Homme Rubens P, Zheng Yuting, Smolenkova Irina, Singh Mahavir, Tyagi Suresh C
Department of Physiology, University of Louisville School of Medicine, Louisville, KY, United States.
Front Physiol. 2021 Nov 11;12:745328. doi: 10.3389/fphys.2021.745328. eCollection 2021.
During acute heart failure (HF), remote ischemic conditioning (RIC) has proven to be beneficial; however, it is currently unclear whether it also extends benefits from chronic congestive, cardiopulmonary heart failure (CHF). Previous studies from our laboratory have shown three phases describing CHF viz. (1) HF with preserved ejection fraction (HFpEF), (2) HF with reduced EF (HFrEF), and (3) HF with reversed EF. Although reciprocal organ interaction, ablation of sympathetic, and calcium signaling genes are associated with HFpEF to HFrEF, the mechanism is unclear. The HFrEF ensues, in part, due to reduced angiogenesis, coronary reserve, and leakage of endocardial endothelial (EE) and finally breakdown of the blood-heart barrier (BHB) integrity. In fact, our hypothesis states that a change in phenotype from compensatory HFpEF to decompensatory HFrEF is determined by a potential decrease in regenerative, proangiogenic factors along with a concomitant increase in epigenetic memory, inflammation that combinedly causes oxidative, and proteolytic stress response. To test this hypothesis, we created CHF by aorta-vena-cava (AV) fistula in a group of mice that were subsequently treated with that of hind-limb RIC. HFpEF vs. HFrEF transition was determined by serial/longitudinal echo measurements. Results revealed an increase in skeletal muscle musclin contents, bone-marrow (CD71), and sympathetic activation (β2-AR) by RIC. We also observed a decrease in vascular density and attenuation of EE-BHB function due to a corresponding increase in the activity of MMP-2, vascular endothelial growth factor (VEGF), caspase, and calpain. This decrease was successfully mitigated by RIC-released skeletal muscle exosomes that contain musclin, the myokine along with bone marrow, and sympathetic activation. In short, based on proteome (omics) analysis, ∼20 proteins that appear to be involved in signaling pathways responsible for the synthesis, contraction, and relaxation of cardiac muscle were found to be the dominant features. Thus, our results support that the CHF phenotype causes dysfunction of cardiac metabolism, its contraction, and relaxation. Interestingly, RIC was able to mitigate many of the deleterious changes, as revealed by our multi-omics findings.
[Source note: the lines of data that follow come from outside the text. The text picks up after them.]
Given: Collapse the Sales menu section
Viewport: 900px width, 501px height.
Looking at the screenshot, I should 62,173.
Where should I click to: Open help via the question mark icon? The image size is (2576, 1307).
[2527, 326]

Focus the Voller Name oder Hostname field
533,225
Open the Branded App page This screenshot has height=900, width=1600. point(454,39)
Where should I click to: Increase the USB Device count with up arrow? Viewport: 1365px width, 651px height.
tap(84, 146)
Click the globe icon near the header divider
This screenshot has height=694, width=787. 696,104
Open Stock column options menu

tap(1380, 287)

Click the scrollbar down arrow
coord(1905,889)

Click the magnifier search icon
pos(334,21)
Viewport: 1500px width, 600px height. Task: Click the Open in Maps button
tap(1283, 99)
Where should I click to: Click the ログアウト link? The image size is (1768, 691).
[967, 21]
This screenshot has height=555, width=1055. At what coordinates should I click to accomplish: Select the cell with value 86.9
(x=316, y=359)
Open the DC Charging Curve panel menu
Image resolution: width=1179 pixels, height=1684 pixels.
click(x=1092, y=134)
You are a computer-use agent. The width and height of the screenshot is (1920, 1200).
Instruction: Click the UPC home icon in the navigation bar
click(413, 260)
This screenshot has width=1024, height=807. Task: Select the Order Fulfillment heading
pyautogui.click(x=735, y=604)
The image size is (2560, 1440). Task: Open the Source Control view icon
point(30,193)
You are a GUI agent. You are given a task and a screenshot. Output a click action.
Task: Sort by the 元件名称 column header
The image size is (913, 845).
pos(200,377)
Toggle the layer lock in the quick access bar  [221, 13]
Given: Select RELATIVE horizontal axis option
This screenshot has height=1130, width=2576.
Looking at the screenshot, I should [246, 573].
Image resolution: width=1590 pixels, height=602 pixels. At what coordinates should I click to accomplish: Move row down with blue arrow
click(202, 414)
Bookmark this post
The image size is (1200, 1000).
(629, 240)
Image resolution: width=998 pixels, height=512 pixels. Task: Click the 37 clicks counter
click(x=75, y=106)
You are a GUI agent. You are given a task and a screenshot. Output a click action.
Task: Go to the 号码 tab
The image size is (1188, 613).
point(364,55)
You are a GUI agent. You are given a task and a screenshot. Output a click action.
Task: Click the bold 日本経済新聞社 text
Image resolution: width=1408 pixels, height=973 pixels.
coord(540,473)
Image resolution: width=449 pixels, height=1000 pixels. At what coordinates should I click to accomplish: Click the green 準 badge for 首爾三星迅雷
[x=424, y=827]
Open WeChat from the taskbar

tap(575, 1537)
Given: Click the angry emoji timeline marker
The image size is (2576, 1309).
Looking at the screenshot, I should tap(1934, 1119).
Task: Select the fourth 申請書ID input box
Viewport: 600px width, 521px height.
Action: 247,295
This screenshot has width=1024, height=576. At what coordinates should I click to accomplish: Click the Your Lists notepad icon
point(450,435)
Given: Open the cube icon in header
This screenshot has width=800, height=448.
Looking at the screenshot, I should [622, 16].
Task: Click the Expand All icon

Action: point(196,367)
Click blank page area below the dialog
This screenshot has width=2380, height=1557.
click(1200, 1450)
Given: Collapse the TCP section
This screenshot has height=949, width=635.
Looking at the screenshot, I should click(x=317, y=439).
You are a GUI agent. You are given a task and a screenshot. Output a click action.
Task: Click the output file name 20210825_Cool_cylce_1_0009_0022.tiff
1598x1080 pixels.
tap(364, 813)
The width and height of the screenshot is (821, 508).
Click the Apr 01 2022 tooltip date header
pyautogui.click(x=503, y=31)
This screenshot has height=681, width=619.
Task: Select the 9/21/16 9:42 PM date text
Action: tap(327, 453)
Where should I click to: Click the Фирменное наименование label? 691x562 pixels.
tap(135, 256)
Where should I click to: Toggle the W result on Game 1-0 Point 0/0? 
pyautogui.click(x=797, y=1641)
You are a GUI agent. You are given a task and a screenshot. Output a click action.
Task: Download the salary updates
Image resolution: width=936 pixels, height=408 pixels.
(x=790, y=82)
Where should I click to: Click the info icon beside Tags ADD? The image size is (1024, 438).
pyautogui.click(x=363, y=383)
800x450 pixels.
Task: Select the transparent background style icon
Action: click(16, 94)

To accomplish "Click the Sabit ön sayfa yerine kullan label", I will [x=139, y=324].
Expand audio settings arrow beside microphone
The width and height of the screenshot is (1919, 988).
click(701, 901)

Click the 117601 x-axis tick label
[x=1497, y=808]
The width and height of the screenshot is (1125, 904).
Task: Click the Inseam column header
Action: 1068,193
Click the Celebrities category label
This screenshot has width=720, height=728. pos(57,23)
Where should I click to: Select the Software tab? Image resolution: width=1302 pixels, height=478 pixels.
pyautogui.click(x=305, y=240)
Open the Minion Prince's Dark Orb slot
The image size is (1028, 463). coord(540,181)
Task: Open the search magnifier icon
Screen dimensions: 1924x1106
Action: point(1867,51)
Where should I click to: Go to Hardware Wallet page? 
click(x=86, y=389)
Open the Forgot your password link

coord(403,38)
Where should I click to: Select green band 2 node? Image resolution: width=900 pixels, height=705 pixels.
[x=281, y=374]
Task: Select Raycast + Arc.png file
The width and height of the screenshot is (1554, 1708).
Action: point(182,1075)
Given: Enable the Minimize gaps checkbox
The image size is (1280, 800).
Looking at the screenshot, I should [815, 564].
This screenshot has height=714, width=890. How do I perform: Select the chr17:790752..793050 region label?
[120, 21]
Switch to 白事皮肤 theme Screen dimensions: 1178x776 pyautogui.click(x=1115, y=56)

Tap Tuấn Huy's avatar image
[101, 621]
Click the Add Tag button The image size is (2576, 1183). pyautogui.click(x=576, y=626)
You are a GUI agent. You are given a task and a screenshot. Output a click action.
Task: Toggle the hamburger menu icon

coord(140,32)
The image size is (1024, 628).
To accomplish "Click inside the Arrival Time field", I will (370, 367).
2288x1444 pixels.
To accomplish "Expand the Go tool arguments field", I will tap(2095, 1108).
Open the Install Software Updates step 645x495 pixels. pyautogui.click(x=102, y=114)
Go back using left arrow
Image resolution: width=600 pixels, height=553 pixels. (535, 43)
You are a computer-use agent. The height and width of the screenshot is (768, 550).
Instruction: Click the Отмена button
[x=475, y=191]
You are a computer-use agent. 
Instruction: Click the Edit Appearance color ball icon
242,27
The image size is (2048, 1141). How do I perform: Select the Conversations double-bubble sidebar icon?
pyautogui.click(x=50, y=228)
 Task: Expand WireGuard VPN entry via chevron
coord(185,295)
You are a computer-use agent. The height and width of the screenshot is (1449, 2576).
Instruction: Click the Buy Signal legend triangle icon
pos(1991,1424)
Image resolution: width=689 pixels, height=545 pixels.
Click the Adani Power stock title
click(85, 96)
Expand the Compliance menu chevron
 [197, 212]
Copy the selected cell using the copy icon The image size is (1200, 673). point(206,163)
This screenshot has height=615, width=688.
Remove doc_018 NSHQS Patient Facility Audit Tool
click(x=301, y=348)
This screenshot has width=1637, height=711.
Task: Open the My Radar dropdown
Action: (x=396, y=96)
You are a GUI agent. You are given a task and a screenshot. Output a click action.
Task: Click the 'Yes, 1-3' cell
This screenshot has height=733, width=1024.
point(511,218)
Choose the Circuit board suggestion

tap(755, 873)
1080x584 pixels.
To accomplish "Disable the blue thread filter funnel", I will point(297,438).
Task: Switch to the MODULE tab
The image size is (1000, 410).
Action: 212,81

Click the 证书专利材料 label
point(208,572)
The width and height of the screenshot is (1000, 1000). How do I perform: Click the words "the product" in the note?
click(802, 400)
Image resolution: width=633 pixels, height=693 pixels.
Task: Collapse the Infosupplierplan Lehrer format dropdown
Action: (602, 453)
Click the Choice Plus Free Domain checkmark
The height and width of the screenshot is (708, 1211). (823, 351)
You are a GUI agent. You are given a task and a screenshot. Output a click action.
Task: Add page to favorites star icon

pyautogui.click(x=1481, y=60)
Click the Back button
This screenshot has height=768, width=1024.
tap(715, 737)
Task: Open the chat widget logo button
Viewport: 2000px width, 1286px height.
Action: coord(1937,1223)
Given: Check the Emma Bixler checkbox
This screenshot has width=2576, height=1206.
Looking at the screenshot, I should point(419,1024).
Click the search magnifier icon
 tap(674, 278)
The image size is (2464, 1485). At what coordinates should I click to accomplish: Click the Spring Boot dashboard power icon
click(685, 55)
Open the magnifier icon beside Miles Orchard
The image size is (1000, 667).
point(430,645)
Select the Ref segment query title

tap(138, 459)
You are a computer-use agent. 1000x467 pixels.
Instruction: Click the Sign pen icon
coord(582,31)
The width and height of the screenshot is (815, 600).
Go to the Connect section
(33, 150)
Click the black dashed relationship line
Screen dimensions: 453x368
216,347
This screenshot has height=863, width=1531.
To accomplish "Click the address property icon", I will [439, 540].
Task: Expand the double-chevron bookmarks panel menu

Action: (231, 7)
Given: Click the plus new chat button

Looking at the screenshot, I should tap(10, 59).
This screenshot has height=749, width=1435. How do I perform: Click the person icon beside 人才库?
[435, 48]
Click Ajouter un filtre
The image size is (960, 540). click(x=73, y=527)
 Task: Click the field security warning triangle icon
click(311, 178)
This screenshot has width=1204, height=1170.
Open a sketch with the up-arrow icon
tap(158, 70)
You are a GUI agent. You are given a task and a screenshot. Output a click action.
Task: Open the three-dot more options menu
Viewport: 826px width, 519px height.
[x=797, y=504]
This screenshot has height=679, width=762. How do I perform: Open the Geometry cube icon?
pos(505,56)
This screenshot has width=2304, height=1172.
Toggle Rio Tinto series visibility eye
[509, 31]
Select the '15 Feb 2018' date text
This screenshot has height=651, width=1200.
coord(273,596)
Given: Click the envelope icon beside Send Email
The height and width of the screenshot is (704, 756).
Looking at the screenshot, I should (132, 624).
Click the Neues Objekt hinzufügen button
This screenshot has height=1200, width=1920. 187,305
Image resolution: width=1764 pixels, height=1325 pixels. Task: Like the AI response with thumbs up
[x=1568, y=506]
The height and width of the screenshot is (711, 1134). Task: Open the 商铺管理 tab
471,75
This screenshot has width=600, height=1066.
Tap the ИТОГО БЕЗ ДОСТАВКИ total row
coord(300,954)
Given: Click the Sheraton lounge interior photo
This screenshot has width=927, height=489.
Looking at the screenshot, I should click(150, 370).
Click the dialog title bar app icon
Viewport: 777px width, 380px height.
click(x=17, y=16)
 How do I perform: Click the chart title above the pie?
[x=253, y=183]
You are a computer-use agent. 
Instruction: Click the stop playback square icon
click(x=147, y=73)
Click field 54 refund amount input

在急性心力衰竭(HF)期间,远程缺血预处理(RIC)已被证明是有益的;然而,目前尚不清楚它是否也能为慢性充血性心肺心力衰竭(CHF)带来益处。我们实验室之前的研究已经表明CHF有三个阶段,即:(1)射血分数保留的心力衰竭(HFpEF),(2)射血分数降低的心力衰竭(HFrEF),以及(3)射血分数逆转的心力衰竭。尽管相互的器官相互作用、交感神经消融以及钙信号基因与HFpEF向HFrEF的转变有关,但其机制尚不清楚。HFrEF部分是由于血管生成减少、冠状动脉储备降低、心内膜内皮(EE)渗漏,最终导致血心屏障(BHB)完整性破坏而发生的。事实上,我们的假设表明,从代偿性HFpEF到失代偿性HFrEF的表型变化是由再生、促血管生成因子的潜在减少以及表观遗传记忆、炎症的同时增加共同导致的,这些因素共同引起氧化应激和蛋白水解应激反应。为了验证这一假设,我们通过主动脉 - 腔静脉(AV)瘘在一组小鼠中制造了CHF,随后对其进行后肢RIC治疗。通过连续/纵向超声心动图测量来确定HFpEF与HFrEF的转变。结果显示,RIC使骨骼肌中肌肉素含量、骨髓(CD71)以及交感神经激活(β2 - AR)增加。我们还观察到,由于基质金属蛋白酶 - 2(MMP - 2)、血管内皮生长因子(VEGF)、半胱天冬酶和钙蛋白酶活性相应增加,血管密度降低,EE - BHB功能减弱。含有肌肉素、骨髓和交感神经激活的RIC释放的骨骼肌外泌体成功减轻了这种降低。简而言之,基于蛋白质组(组学)分析,发现约20种似乎参与负责心肌合成、收缩和舒张信号通路的蛋白质是主要特征。因此,我们的结果支持CHF表型导致心脏代谢、收缩和舒张功能障碍。有趣的是,正如我们的多组学研究结果所示,RIC能够减轻许多有害变化。